Buat kamu yang sangat peduli dengan penampilan rambut, ada fakta medis yang cukup menyedihkan. Rambut manusia berada dalam kondisi paling lemah dan rapuh saat sedang basah. Secara struktural, kutikula rambut akan sedikit terbuka saat terkena air. Ketika kamu tidur, kepala kamu pasti akan bergerak-gerak di atas bantal—gesekan antara rambut yang basah dan rapuh dengan permukaan bantal akan menyebabkan helai rambut mudah patah.

Jangan heran kalau setelah sering melakukan kebiasaan ini, rambutmu jadi kelihatan kusam, bercabang, dan susah diatur. Istilah kerennya, tekstur rambut jadi "frizzy". Kamu mungkin sudah pakai vitamin rambut yang mahal, tapi kalau kebiasaan tidur dengan rambut basah ini masih jalan terus, ya hasilnya bakal nihil. Investasi skincare dan haircare kamu bakal kalah telak sama satu kebiasaan buruk ini.

Lalu, Harus Gimana Kalau Sudah Terlanjur Mager?

Kita semua paham bahwa ada hari-hari di mana mengeringkan rambut terasa seperti mendaki gunung—melelahkan banget. Tapi, daripada bangun dengan sakit kepala dan kulit kepala gatal, ada beberapa tips praktis yang bisa kamu lakukan. Pertama, kalau memang harus keramas malam, usahakan beri jeda minimal dua jam sebelum tidur. Gunakan handuk microfiber yang punya daya serap tinggi supaya rambut lebih cepat kering tanpa harus digosok kasar.

Kalau punya hair dryer, gunakan dengan suhu yang tidak terlalu panas. Fokuskan pada bagian akar rambut dan kulit kepala, karena itulah bagian yang paling krusial untuk dikeringkan supaya nggak jadi sarang jamur. Ujung rambut yang sedikit lembap mungkin masih bisa dimaafkan, tapi kulit kepala yang basah adalah "big no".

Jika kamu benar-benar tidak sempat mengeringkan rambut, cobalah untuk melapisi bantal dengan handuk kering yang bersih, dan sebisa mungkin jangan mengikat rambut saat tidur dalam keadaan basah karena itu akan memerangkap kelembapan lebih lama di satu titik. Tapi ingat, ini cuma solusi darurat, ya! Tetap lebih baik tidur dengan kondisi rambut yang sudah kering sempurna.

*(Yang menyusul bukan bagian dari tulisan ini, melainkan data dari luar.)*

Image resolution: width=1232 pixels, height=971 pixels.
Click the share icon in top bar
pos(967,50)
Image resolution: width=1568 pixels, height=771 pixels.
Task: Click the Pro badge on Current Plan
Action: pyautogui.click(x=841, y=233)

Kesimpulannya, omongan orang tua soal larangan tidur dengan rambut basah itu bukan sekadar mitos kosong. Meskipun istilah "masuk angin" terdengar tradisional, faktanya secara medis, kelembapan berlebih memang membawa dampak buruk bagi kesehatan saraf dan kulit kepala kita. Jadi, yuk lebih sayang sama diri sendiri. Luangkan waktu 10-15 menit untuk mengeringkan rambut daripada harus menderita pusing dan gatal-gatal keesokan harinya. Rambut sehat, tidur pun jadi lebih nyenyak tanpa bayang-bayang jamur di bantal!